Bruce Dern

An intense character actor who was frequently typecast as a psycho or villain, Bruce Dern started on television with credits on multiple Westerns. He scored film success with roles in Hitchcock's "Marnie" (1964), Bette Davis' "Hush Hush, Sweet Charlotte" (1964), and a string of projects with Roger Corman, including "The Wild Angels" (1966). As a genre star, Dern was most recognizable for his committed turns in lower quality but vivid productions including the mad scientist film "The Incredible 2-Headed Transplant" (1971), the sci-fi proto-environmental picture "Silent Running" (1972), and the deranged mastermind behind a blimp bombing of the Super Bowl in "Black Sunday" (1977).
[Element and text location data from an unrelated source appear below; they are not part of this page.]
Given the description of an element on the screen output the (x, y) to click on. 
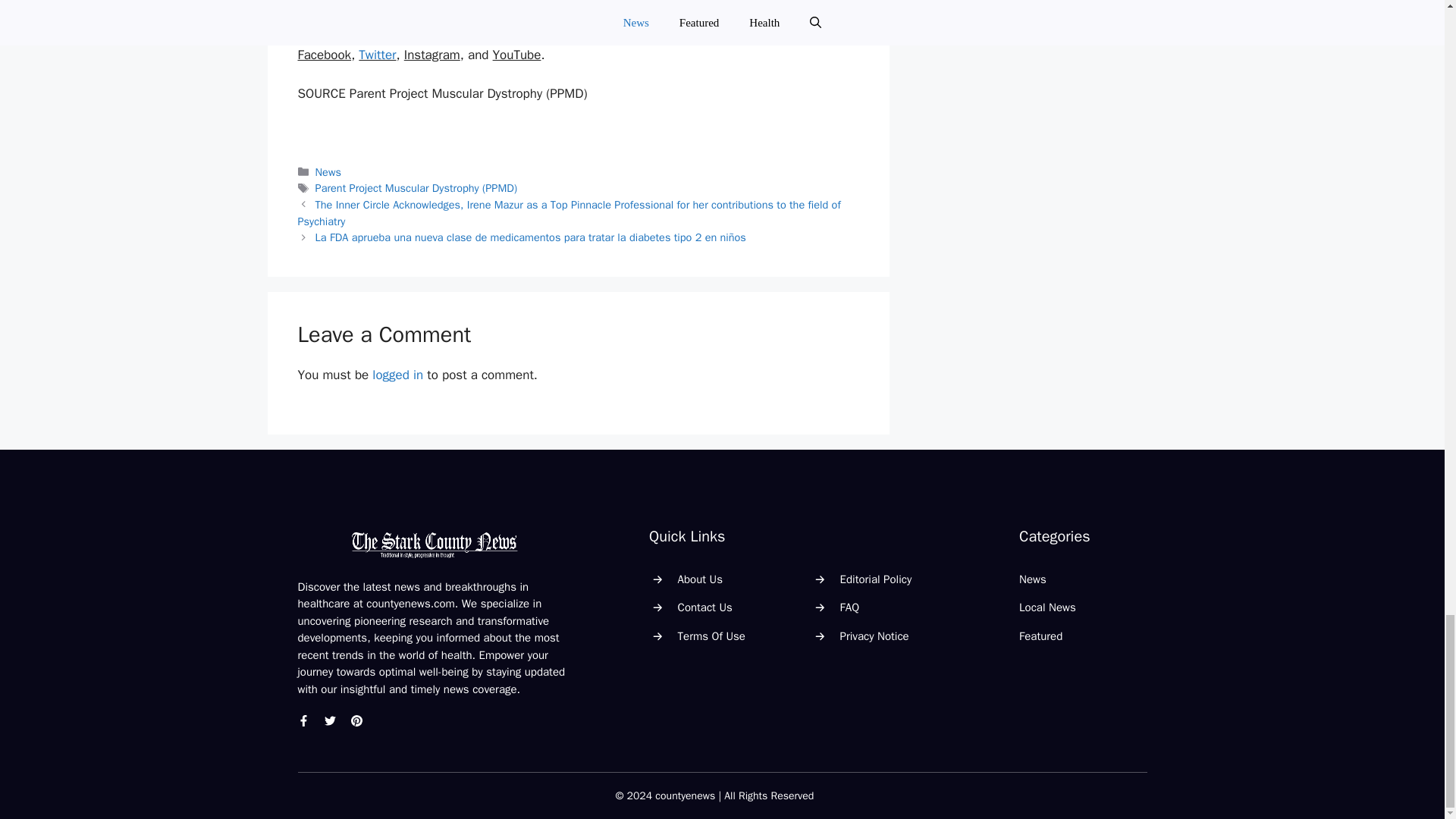
Terms Of Use (711, 635)
Twitter (377, 54)
logo-2-2 (433, 544)
Editorial Policy (876, 579)
Contact Us (705, 607)
Privacy Notice (874, 635)
Featured (1040, 635)
News (327, 172)
Local News (1047, 607)
Given the description of an element on the screen output the (x, y) to click on. 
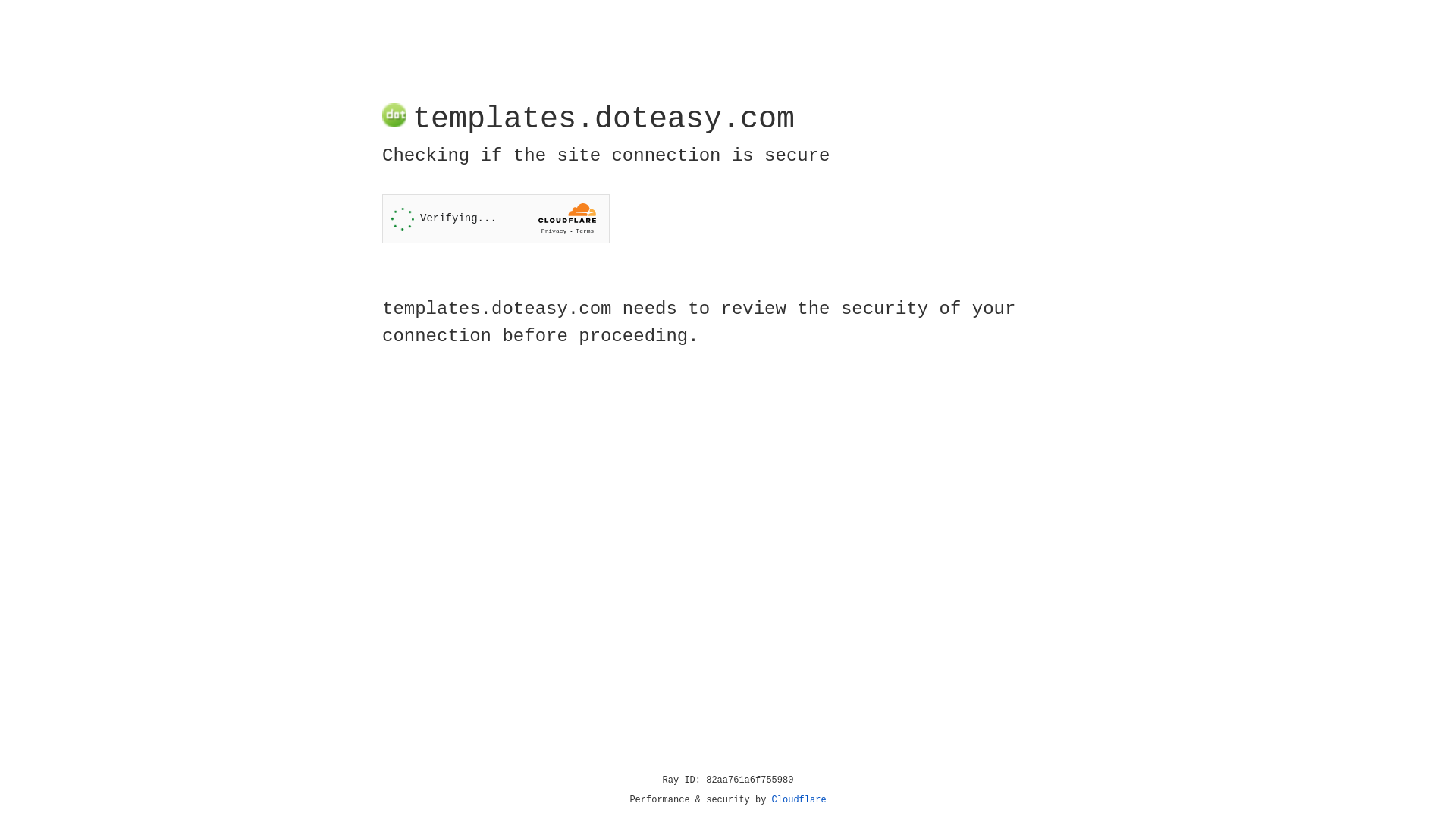
Widget containing a Cloudflare security challenge Element type: hover (495, 218)
Cloudflare Element type: text (798, 799)
Given the description of an element on the screen output the (x, y) to click on. 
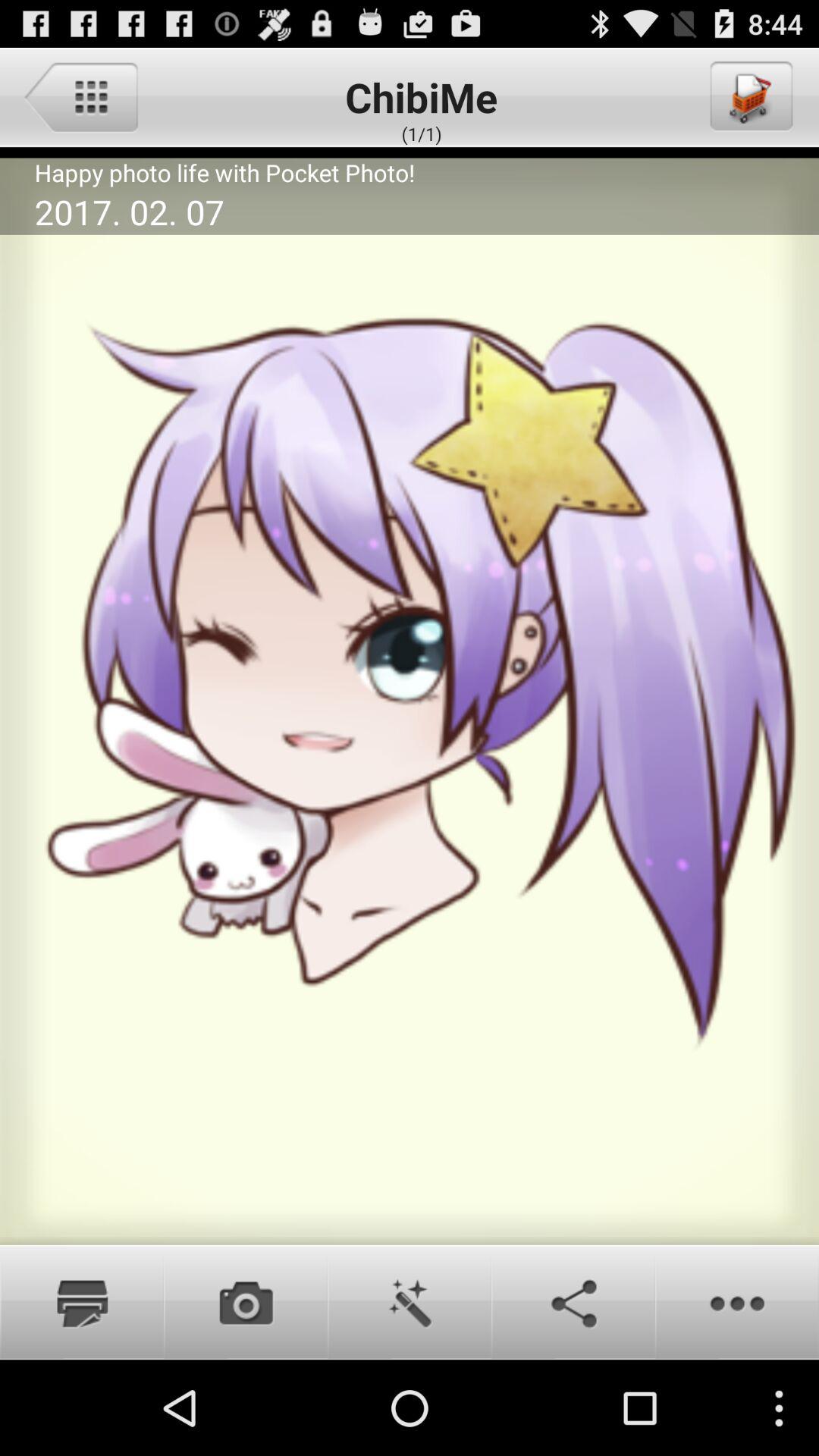
share the content (573, 1301)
Other notable film work included "They Shoot Horses, Don't They?" (1969), "Support Your Local Sheriff!" (1969), and his infamous turn as a cattle rustler who kills John Wayne in "The Cowboys" (1972). He garnered award recognition as the spoiled Tom Buchanan in "The Great Gatsby" (1974) and as a disillusioned Vietnam vet in "Coming Home" (1978). The ex-husband of fellow actor Diane Ladd and the father of actress Laura Dern, he continued to book roles into later age, including a chilling turn as the domineering father of polygamist Bill (Bill Paxton) on "Big Love" (HBO, 2006-2011) and a former Confederate general in Quentin Tarantino's "The Hateful Eight" (2015). Although he never fully broke out of his typecasting as a genre heavy, Bruce Dern proved he possessed impressive enough acting chops to build a long-lasting career.